▸ TEXT TO READ:
"""
NSF program seeks to promote technologies for polar regions
Posted April 5, 2013
Marco Tedesco was recently appointed the Polar Cyberinfrastructure Program director at the National Science Foundation’s Division of Polar Programs . The Polar Cyberinfrastructure Program, in partnership with the Division of Cyberinfrastructure , is part of a cross-foundation initiative called Cyberinfrastructure Framework for 21st Century Science and Engineering (CIF21) .
CIF21 will offer a comprehensive, integrated, secure and sustainable cyberinfrastructure with the intent of accelerating research and education, as well as supporting new functional capabilities in computational and data-intensive science and engineering. Tedesco responded to an email interview about the Polar Cyberinfrastructure Program and its potential impacts to the U.S. Antarctic Program .
1. You were recently appointed program director of the Polar Cyberinfrastructure Program. What is the purpose of this program and what is your role?
My role is to manage existing awards, select new awards through solicited and unsolicited solicitations, work collaboratively with other programs, divisions and agencies to provide service to the scientific community, and in particular the polar community. I am committed to support ideas and initiatives of scientists and engineers involved in Antarctic studies that could benefit from the collaboration and interaction between polar research and cyberinfrastructure. I am thinking, particularly but not exclusively, to early career scientists and those who grew up when “cyber” was not a concept from the future but a fact from the present.
Photo Credit: Michael San Clements
Marco Tedesco operates a remote-control helicopter in the McMurdo Dry Valleys that sports a camera and GPS that can allow him to geo-reference images.
2. What was the impetus behind the creation of a Polar Cyberinfrastructure Program?
The program was created a few years ago to increase the benefits of a coordinated and synergic interaction between cyberinfrastructure and polar research.
3. What sort of opportunities are available for grantees of the U.S. Antarctic Program? How can scientists and engineers get involved?
Scientists and engineers should submit their ideas through the annual Antarctic solicitation , identifying Polar Cyberinfrastructure as the program for their submission. I am also open to receive proposals and discuss ideas outside the Antarctic solicitation, and I encourage those interested in contacting me via email. There are many aspects and issues within polar and cyberinfrastructure, and I am really looking forward to receiving input from the community about previous and current activities and suggestions for future directions. A driving mechanism for the program to succeed will be the close interaction between domain and computer scientists and the shaping of a community capable of breaking the current barriers and walls separating the two fields. Initiatives such as ad hoc workshops, sessions at major conferences and other similar initiatives can partially address this.
"""
▸ EXERCISES:
• a. Set down, word for word, the part of the polar cyberinfrastructure article that opens with the words containing "NSF program seeks" and closes with "Engineering (CIF21) .".
• b. Resume the polar cyberinfrastructure article, picking up right after its last sentence.
The data lines that come next aren't needed.

(Data records)
"""
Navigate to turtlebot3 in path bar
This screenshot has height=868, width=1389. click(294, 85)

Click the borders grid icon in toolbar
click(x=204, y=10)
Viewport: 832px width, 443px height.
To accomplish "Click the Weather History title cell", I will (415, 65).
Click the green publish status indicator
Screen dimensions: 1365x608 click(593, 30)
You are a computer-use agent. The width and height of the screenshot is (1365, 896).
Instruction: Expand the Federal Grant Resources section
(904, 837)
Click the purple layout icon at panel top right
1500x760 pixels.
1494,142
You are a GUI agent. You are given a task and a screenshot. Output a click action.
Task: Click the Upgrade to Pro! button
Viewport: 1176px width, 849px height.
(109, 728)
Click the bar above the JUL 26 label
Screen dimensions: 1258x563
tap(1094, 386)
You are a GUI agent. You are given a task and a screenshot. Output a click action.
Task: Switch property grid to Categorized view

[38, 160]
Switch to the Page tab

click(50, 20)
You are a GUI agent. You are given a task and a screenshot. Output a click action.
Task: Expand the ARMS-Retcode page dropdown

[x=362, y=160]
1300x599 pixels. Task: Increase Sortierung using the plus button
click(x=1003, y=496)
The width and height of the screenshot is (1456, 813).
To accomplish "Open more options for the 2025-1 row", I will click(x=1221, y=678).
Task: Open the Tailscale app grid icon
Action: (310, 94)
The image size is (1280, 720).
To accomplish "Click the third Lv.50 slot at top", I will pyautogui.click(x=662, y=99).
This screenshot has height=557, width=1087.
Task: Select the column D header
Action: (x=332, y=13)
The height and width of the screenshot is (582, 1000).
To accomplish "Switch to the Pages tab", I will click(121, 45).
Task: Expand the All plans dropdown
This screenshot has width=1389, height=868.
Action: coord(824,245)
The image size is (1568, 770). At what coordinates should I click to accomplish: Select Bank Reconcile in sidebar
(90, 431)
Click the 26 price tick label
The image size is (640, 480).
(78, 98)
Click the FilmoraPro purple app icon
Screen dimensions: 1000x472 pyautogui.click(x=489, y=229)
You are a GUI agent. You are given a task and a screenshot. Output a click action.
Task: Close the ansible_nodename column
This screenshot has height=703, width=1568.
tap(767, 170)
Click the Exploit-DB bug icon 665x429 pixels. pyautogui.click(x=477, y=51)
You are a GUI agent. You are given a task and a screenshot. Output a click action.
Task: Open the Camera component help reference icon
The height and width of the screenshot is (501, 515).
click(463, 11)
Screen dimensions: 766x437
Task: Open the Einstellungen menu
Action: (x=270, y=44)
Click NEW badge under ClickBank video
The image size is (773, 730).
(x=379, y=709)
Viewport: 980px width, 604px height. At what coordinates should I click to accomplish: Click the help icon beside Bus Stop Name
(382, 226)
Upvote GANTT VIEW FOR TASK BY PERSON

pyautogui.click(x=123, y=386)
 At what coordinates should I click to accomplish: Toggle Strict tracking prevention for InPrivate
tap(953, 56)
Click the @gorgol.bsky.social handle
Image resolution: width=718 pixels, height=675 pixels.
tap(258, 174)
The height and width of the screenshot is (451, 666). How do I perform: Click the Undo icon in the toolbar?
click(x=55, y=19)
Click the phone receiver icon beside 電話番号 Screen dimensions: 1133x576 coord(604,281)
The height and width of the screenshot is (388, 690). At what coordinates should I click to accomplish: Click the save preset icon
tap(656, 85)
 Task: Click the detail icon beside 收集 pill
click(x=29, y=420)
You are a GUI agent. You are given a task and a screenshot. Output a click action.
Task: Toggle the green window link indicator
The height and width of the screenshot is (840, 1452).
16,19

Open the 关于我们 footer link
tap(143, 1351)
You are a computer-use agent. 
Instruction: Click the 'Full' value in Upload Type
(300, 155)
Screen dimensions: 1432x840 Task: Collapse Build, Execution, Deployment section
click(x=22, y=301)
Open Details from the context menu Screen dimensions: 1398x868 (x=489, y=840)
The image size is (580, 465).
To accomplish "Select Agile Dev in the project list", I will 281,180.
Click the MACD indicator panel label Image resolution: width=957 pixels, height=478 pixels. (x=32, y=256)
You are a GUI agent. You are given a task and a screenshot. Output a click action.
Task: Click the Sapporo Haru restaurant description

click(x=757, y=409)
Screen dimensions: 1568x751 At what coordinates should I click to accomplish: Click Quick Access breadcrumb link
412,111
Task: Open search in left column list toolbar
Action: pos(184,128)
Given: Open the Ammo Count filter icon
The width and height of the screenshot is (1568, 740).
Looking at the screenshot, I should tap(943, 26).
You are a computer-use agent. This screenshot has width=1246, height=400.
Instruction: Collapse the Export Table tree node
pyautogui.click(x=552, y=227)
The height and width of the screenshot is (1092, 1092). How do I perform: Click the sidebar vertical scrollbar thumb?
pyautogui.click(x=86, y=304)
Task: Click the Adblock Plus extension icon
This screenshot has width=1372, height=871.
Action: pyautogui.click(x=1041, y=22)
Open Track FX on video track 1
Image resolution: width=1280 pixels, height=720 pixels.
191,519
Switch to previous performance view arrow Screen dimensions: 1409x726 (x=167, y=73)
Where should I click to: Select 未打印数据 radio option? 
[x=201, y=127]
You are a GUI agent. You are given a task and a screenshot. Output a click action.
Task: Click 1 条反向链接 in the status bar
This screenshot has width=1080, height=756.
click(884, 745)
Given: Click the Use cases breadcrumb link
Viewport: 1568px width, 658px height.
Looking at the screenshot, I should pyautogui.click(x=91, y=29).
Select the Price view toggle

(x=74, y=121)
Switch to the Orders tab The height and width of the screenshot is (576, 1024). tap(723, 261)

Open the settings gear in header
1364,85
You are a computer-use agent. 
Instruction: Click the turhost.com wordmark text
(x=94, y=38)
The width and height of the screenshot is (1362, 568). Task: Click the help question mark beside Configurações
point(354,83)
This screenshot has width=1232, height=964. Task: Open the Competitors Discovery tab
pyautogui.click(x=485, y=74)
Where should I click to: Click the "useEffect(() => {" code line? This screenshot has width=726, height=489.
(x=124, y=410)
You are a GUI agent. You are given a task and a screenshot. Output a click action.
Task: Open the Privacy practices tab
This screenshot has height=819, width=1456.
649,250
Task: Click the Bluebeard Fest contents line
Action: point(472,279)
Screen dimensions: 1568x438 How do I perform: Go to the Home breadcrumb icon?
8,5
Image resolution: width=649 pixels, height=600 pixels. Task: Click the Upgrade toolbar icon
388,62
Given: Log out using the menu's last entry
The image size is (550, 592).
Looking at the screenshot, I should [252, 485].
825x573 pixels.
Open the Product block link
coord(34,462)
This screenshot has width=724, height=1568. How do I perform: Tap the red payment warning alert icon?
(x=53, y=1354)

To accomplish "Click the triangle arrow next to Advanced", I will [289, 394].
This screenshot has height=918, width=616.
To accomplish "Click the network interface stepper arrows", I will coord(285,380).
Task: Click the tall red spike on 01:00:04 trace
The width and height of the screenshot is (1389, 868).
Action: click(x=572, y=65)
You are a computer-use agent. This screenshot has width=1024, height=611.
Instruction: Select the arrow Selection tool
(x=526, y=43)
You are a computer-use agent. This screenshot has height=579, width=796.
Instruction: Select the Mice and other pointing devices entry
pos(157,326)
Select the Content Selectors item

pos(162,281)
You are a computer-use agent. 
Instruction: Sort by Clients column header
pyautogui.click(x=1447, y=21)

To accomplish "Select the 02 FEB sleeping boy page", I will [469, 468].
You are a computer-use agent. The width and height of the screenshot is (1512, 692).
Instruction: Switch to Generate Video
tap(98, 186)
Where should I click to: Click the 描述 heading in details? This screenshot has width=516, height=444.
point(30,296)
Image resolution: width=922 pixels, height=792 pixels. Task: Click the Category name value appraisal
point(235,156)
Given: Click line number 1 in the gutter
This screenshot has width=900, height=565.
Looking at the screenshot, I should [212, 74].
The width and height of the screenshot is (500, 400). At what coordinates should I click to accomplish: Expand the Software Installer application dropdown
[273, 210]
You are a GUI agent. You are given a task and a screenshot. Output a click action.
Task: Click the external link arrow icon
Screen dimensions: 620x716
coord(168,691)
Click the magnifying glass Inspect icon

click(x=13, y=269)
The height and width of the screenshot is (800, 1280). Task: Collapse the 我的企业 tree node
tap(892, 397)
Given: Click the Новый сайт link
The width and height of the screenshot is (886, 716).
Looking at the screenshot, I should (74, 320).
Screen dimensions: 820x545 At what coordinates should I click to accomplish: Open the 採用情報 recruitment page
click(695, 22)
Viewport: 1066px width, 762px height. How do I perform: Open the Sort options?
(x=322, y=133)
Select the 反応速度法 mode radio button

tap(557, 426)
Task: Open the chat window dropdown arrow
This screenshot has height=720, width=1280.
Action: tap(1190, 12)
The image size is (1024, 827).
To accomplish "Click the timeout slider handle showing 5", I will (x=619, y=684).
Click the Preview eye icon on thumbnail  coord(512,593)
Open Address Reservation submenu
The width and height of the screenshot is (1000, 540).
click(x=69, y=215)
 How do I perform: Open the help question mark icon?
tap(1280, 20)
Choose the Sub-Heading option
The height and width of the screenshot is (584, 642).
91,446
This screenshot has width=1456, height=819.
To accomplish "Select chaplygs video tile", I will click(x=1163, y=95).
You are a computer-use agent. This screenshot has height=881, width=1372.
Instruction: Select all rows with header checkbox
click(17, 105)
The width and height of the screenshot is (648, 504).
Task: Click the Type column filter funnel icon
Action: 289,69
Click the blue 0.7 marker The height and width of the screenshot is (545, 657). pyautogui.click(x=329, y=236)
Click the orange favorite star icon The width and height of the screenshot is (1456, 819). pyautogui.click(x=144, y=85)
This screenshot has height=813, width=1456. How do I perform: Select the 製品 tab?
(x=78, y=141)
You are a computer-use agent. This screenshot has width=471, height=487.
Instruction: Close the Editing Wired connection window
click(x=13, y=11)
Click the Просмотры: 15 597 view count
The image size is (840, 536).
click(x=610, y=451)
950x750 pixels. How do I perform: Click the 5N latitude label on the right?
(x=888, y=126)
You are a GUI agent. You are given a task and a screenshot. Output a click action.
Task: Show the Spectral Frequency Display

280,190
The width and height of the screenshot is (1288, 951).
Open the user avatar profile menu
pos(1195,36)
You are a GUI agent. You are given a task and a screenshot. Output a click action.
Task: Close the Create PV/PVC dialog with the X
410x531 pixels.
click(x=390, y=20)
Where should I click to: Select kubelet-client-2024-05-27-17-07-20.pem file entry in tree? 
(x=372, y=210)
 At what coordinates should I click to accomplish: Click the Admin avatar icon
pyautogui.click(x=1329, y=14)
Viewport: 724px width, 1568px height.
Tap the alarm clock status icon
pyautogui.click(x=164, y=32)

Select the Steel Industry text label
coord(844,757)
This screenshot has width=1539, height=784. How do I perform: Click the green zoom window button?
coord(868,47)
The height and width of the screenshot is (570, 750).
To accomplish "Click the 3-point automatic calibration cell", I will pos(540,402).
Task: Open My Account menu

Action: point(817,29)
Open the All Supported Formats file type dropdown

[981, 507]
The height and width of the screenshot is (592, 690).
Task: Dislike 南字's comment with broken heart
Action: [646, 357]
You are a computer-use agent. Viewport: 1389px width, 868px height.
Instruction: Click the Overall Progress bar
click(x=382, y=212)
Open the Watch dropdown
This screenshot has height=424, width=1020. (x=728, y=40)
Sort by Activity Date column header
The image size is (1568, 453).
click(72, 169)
"""
▸ EXERCISE ANSWERS:
• a.
NSF program seeks to promote technologies for polar regions
Posted April 5, 2013
Marco Tedesco was recently appointed the Polar Cyberinfrastructure Program director at the National Science Foundation’s Division of Polar Programs . The Polar Cyberinfrastructure Program, in partnership with the Division of Cyberinfrastructure , is part of a cross-foundation initiative called Cyberinfrastructure Framework for 21st Century Science and Engineering (CIF21) .

• b.
4. How has polar research benefited in the past from advances in cyber technology?
Cyber technologies have been positively impacting polar research in many ways: an increasing number of sophisticated sensors have been deployed in both the Arctic and Antarctic regions; enhanced computational power has allowed polar scientists to portray the present state of the polar regions, to unveil past trends and project future changes of process-driving quantities; and sharing of information, data, publications through virtual networks has allowed interdisciplinary and cross-disciplinary research and has expanded the boundaries of education.
5. What sort of advances in cyber technology and infrastructure do you see coming in the next five to 10 years?
I like to think that for modern-day scientists and engineers, cyberinfrastructure can be thought in the same way that we, as citizens, think about physical infrastructures providing us electricity, water, transportation, etc. I hope that over the next five to 10 years the program will be able to support innovation and education through the integration of updated computing, data management, information, networking, sensor and software technologies into polar research. Data-enabled discoveries, the storage and distribution of large complex data sets and the continuity to access long-lived publicly accessible data sets are some examples of potential long-term outcomes. The program will interact with other NSF ongoing cyberinfrastructure activities, such as EarthCube . I sincerely hope that the program will provide the basis for building an infrastructure that would be for polar science as revolutionary as the coming of water and electric power was for our cities.
6. What is your scientific background, and what sort of research have you done in polar regions?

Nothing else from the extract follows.